By now, most people are probably aware of the psychological consequences of an overly stressed life, including anxiety, depression, anger, and even social withdrawal.
Stress can also lead to negative emotional and psychological consequences like low job satisfaction, low self-efficacy, and interpersonal issues.
However, fewer people know about the many physical symptoms which occur from too much stress. Stress can cause muscle tension, breathing problems, heart problems, blood sugar spikes, and even digestion problems.
There is no doubt stress negatively affects us physically & psychologically, but how can we reduce its impact on our health? One of the best ways is by avoiding stressors in the first place.
Stress usually comes from significant life-impacting situations like a personal health crisis, financial issues, and practical challenges like moving to another state or country. Although these types of stress are usually impossible to avoid, we all have parts of our everyday life that causes us personal stress that may be unique to us.

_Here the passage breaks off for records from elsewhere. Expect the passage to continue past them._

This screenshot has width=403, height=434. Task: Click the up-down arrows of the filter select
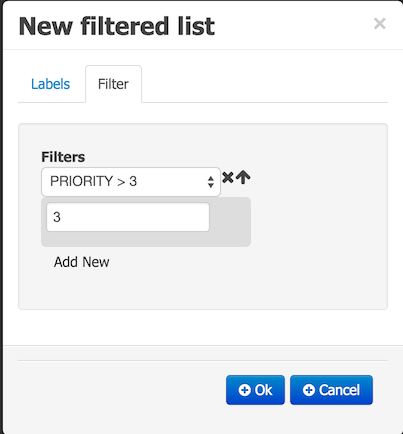[x=211, y=182]
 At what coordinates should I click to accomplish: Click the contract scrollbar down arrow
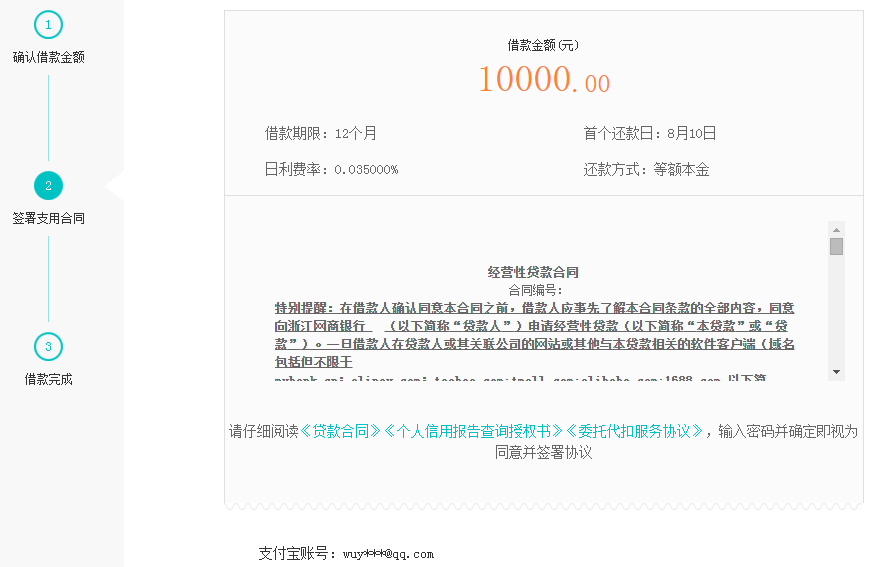[836, 372]
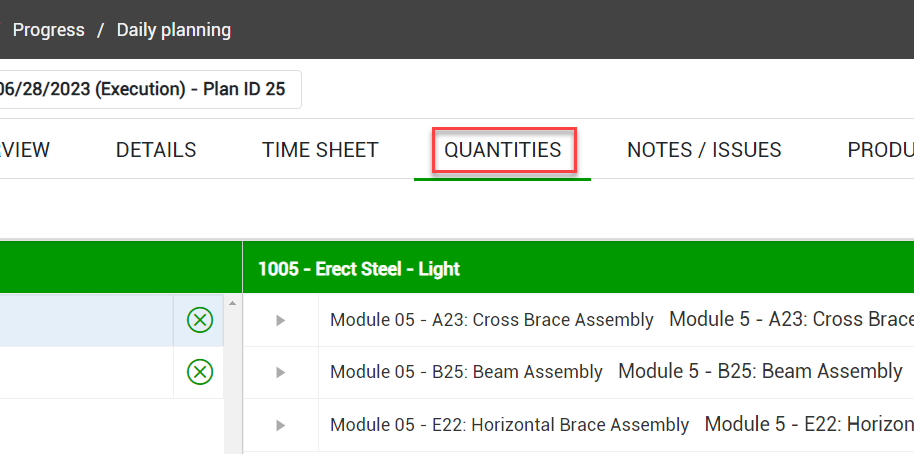914x454 pixels.
Task: Remove the first highlighted row with green X
Action: 200,320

For example – something that creates stress in one person may not have the same effect on another. For some, it can be overloaded with unrealistic work demands, and others can be triggered into stress by a negative comment on their social media profile.
The key takeaway is that we need to develop self-observation skills so we can know and understand our personal triggers so we can do our best to avoid them.
This week, start a simple journal and record when you feel stressed and what is either happening around you or what you were thinking about just before it occurred. Becoming aware of these patterns and themes will help you avoid or better manage the stressful moments in your life.